• **What is expected**:
Nothing in the records should change; write them all out exactly.

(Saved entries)
◆ ◆ ◆
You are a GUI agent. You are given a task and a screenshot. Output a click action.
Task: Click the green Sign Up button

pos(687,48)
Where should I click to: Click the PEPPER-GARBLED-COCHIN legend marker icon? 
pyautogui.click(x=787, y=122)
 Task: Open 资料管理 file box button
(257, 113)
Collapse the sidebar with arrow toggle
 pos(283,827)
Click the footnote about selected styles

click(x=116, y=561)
◆ ◆ ◆
• **Solution for this task**:
You are a GUI agent. You are given a task and a screenshot. Output a click action.
Task: Click the green Sign Up button

pos(687,48)
Where should I click to: Click the PEPPER-GARBLED-COCHIN legend marker icon? 
pyautogui.click(x=787, y=122)
 Task: Open 资料管理 file box button
(257, 113)
Collapse the sidebar with arrow toggle
 pos(283,827)
Click the footnote about selected styles

click(x=116, y=561)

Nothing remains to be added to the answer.